— Кровавый Череп такой же вождь, как и мы. Почему он не садится рядом с нами?
— Его место не рядом с великими вождями Запада. Он перед ними стоит, как проситель.
— О чем же просит мой сын, вождь огаллалов?
— Отец, твои глаза слепы, они не могут меня видеть, но твои уши могут слышать голос несчастного. Отец, я умоляю о правосудии.
— Мой сын, мои уши открыты твоему голосу. Правосудие будет тебе оказано.
— Братья!.. Я умоляю о правосудии!
— Правосудие тебе будет оказано, брат мой! — проговорили поочередно вожди.
Слепой Бобр продолжал:
— Говори безбоязненно, сын мой. Вожди дали тебе слово.
Кровавый Череп на минуту задумался, потом вдруг выпрямился, дрожа от злобы, сорвал с себя меховую шапку и швырнул наземь. Перед судьями обнажился его изуродованный череп, покрытый блестящей розовой кожей.
Вожди не могли удержаться, чтобы не вскрикнуть от гнева и ужаса. До сих пор сиу никому не показывал своего увечья, в первый раз открыл его полковнику, теперь — вождям.
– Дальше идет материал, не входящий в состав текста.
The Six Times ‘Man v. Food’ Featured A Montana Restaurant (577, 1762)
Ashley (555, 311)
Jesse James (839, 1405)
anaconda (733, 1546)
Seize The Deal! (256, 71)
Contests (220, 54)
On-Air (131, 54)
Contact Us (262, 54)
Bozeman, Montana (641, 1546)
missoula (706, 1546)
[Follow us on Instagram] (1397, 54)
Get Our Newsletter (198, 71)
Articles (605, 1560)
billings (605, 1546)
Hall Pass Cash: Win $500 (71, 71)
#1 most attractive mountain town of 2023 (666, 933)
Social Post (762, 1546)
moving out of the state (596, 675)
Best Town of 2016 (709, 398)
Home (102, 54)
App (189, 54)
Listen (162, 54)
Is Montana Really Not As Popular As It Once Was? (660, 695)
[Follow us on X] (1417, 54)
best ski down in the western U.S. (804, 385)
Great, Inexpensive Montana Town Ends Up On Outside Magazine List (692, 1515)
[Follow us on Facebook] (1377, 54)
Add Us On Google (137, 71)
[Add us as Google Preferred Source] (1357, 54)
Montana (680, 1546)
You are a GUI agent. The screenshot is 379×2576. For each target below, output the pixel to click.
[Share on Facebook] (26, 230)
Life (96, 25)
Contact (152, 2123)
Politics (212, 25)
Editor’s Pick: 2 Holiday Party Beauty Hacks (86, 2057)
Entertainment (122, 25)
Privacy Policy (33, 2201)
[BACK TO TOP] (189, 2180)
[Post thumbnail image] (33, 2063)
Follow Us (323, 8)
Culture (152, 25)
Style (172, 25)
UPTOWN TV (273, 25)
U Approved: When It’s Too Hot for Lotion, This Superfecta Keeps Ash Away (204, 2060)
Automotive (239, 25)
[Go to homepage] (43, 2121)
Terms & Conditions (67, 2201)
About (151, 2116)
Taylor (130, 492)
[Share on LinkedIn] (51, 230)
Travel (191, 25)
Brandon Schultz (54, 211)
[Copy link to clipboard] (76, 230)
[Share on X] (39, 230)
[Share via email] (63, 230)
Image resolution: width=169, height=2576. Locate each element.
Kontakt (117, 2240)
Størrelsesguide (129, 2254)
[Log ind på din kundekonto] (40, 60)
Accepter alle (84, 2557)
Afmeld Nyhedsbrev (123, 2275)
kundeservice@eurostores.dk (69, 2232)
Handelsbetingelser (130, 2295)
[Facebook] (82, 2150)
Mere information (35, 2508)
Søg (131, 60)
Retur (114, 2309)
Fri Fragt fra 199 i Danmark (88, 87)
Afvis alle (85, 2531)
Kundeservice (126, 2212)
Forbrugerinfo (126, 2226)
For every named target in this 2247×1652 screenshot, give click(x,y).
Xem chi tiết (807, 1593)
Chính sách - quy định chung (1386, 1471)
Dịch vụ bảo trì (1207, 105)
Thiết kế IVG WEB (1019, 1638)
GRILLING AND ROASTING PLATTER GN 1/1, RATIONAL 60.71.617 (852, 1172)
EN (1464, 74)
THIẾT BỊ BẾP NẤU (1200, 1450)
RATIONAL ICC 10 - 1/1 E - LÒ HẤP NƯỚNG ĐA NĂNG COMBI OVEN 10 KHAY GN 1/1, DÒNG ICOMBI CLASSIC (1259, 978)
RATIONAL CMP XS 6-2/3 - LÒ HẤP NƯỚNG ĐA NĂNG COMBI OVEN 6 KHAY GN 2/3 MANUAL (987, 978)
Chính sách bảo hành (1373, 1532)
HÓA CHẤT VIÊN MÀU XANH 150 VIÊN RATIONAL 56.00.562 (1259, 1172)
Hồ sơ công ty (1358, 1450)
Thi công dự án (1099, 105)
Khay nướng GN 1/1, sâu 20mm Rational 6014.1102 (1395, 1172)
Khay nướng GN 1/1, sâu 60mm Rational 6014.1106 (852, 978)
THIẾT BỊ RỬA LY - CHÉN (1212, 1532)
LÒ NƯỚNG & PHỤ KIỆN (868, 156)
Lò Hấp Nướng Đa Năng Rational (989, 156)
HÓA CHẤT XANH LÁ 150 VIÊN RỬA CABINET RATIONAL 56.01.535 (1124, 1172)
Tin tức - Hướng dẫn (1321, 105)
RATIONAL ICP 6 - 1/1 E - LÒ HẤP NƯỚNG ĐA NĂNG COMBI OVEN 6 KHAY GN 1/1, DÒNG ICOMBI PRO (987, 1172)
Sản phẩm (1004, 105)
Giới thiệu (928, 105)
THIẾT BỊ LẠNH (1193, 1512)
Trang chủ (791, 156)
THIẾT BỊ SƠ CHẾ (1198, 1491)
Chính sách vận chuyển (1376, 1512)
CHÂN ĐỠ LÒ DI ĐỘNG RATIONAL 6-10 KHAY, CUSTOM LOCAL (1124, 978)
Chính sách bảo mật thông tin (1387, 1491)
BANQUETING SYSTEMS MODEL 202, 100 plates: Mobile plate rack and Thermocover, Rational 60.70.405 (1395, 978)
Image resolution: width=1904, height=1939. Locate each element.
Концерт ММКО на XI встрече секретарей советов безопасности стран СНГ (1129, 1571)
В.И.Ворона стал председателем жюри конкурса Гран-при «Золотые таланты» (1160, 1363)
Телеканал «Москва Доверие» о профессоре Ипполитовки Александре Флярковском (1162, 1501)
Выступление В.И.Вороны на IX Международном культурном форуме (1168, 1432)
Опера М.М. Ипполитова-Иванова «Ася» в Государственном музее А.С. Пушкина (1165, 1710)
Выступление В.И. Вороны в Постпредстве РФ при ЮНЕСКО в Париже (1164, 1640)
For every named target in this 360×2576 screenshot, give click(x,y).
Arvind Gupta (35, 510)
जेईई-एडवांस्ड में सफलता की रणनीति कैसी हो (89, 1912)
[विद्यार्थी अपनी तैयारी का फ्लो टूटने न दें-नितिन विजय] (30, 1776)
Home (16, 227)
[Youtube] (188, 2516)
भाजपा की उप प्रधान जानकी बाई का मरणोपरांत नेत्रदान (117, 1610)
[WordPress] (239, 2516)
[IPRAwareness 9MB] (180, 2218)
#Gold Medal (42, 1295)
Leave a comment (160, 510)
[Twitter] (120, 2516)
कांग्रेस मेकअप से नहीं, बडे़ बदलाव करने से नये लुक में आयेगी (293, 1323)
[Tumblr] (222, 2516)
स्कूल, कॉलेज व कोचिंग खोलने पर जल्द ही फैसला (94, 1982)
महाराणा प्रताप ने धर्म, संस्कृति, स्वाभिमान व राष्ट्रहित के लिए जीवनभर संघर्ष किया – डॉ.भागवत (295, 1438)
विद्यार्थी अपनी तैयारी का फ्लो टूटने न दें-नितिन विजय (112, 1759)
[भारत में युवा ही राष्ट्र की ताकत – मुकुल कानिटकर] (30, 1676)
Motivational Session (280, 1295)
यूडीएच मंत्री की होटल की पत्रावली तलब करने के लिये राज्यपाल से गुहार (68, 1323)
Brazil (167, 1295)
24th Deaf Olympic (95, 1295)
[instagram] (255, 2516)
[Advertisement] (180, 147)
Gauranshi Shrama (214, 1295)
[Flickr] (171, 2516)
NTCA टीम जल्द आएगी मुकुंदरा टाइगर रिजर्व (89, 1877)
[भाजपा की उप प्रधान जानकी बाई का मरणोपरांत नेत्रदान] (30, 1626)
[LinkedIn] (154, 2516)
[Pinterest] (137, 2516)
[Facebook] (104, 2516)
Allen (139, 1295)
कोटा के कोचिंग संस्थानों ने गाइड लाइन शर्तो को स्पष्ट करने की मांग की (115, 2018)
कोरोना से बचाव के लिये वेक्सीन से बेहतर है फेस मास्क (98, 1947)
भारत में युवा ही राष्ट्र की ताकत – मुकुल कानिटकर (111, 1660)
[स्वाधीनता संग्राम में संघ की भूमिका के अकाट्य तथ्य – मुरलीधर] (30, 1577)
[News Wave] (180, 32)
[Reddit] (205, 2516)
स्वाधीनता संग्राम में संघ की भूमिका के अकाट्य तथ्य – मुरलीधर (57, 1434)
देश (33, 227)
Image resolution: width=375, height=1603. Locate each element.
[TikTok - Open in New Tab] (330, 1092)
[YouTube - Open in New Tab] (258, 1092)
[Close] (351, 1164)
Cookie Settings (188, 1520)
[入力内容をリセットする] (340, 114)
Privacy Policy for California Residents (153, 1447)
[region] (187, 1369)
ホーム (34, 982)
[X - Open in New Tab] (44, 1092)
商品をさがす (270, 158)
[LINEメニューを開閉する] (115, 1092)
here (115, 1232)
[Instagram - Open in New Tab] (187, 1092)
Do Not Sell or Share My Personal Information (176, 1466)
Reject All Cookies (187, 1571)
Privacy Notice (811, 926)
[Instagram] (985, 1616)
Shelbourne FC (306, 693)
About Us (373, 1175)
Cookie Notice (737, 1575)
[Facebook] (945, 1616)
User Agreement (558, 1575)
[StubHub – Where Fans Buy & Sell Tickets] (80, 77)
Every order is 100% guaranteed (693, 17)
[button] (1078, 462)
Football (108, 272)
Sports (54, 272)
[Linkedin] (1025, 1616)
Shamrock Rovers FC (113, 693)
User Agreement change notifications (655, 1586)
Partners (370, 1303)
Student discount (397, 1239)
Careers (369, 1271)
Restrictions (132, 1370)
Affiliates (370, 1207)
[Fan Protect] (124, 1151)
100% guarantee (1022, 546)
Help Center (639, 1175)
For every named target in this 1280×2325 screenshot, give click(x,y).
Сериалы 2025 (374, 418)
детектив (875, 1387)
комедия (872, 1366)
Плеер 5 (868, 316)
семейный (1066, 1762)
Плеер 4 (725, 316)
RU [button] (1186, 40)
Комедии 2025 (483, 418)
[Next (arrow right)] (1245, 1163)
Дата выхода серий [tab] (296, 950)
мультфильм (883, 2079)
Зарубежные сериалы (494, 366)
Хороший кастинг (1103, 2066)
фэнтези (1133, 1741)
— Отец, — произнес он задыхающимся голосом, становясь на колени перед Слепым Бобром, — твои глаза не могут видеть того места, где у меня вились раньше длинные пряди черных волос, краса и гордость воина. Положи твою руку на мою голову, голую, как горб ободранного бизона.
Старик тихо, без малейшего волнения, провел рукой по голому черепу и проговорил мрачным, глухим, замогильным голосом:
— Мои руки осязают. Моя мысль видит. Мой сын лишился скальпа. Мой сын очень несчастлив, но о бесчестии для такого знаменитого воина не может быть и речи.
Старик провел рукой по голому черепу.
Старик провел рукой по голому черепу.
— Ату! Отец сказал хорошо! — подтвердили вожди.
— Спасибо, братья. Вы не отвергаете Кровавого Черепа. Но что скажут наши предки, когда мое тело останется здесь, а дух полетит в вечнозеленую прерию, где люди нашей расы скачут на быстрых, как ветер, мустангах и охотятся на бизонов? Они не примут воина, у которого голова похожа на панцирь черепахи…
— Ату! — печально согласились вожди, не находя возражений.